◆ EXERCISE GOAL: The answer should be each line from the entries below that has the word "will" in it.

◆ GIVEN RECORDS:
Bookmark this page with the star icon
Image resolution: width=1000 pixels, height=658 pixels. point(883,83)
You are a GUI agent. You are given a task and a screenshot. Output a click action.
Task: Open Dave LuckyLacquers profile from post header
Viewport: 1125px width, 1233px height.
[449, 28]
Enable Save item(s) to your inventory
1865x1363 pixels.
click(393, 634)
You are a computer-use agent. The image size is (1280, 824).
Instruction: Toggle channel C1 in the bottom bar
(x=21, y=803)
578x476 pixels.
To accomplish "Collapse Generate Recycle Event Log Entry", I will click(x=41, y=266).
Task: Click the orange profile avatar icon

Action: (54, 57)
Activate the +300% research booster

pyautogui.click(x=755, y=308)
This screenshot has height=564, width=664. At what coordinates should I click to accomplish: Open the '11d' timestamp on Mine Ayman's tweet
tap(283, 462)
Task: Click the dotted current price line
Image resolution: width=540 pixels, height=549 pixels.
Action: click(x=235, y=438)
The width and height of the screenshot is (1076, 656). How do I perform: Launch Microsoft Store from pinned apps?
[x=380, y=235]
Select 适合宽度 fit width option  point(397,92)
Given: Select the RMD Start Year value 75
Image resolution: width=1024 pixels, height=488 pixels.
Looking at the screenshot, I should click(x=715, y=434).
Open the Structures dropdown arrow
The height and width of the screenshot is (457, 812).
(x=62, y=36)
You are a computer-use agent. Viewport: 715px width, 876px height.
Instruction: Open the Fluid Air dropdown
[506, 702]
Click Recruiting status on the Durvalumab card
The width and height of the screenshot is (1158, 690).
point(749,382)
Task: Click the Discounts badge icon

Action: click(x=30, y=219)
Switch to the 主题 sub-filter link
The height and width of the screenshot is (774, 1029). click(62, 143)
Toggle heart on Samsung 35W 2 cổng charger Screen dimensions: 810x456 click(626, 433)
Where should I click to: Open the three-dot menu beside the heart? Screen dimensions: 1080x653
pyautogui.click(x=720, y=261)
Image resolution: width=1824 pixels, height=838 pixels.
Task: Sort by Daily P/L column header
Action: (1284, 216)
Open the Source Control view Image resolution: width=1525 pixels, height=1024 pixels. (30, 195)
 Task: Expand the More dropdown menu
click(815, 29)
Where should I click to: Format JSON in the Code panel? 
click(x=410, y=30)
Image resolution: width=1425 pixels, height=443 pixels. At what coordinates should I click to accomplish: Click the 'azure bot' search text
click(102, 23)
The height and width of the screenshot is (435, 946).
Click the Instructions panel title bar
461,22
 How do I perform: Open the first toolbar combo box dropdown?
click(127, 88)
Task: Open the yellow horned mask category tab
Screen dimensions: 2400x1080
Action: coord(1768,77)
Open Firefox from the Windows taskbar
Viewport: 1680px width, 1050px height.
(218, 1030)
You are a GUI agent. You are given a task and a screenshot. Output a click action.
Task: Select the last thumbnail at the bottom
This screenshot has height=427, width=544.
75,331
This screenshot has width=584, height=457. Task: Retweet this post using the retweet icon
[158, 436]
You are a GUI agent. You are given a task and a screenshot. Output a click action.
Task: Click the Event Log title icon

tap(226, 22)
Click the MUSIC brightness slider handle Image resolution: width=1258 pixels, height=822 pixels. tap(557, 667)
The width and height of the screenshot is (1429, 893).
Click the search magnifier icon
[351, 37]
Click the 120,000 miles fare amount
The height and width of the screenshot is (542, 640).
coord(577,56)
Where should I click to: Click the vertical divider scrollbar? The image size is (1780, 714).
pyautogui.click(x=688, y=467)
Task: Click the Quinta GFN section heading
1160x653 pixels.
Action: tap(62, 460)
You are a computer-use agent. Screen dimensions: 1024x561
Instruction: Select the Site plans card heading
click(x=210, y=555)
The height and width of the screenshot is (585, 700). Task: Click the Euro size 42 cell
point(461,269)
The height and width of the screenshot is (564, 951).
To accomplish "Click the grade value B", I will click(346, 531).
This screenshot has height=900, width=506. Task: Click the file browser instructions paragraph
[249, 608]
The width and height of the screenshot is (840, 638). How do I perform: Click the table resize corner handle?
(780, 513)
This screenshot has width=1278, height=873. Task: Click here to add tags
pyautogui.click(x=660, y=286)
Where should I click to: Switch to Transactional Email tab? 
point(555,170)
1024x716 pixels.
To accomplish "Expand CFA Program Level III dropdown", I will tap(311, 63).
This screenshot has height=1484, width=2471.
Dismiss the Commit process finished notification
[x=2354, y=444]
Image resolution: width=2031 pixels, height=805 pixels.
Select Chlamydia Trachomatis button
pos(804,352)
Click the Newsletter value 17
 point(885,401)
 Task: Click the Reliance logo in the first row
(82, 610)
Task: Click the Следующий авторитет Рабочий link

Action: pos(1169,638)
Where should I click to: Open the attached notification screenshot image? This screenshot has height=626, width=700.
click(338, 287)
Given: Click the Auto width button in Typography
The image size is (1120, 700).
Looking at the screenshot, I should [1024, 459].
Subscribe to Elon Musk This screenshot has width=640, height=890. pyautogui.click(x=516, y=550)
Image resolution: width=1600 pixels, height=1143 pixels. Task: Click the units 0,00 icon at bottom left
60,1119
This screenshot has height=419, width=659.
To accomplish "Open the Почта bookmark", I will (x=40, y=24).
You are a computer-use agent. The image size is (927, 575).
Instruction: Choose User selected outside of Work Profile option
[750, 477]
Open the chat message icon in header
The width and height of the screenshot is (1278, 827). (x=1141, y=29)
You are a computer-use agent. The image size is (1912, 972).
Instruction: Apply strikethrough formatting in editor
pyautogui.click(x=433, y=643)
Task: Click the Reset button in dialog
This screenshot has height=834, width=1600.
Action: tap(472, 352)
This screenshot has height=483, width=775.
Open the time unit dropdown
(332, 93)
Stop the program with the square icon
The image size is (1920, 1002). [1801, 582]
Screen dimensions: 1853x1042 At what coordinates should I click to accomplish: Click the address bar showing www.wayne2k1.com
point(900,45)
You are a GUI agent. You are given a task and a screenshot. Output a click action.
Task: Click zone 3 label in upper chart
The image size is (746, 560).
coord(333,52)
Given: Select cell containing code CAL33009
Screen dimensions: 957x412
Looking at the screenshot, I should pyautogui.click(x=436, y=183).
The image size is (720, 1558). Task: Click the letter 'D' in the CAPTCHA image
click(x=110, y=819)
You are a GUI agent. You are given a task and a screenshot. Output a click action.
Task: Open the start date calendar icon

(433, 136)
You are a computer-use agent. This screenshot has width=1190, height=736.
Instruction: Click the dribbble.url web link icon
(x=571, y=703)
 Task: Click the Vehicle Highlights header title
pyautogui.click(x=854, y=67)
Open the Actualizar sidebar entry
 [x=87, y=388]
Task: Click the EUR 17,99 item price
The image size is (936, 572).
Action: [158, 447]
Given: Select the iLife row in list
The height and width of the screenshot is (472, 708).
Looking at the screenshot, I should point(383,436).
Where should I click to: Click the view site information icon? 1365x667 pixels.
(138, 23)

◆ SOLUTION FOR THIS EXERCISE:
To accomplish "Collapse Generate Recycle Event Log Entry", I will click(x=41, y=266).
To accomplish "Click the grade value B", I will click(346, 531).
To accomplish "Expand CFA Program Level III dropdown", I will tap(311, 63).
To accomplish "Open the Почта bookmark", I will (x=40, y=24).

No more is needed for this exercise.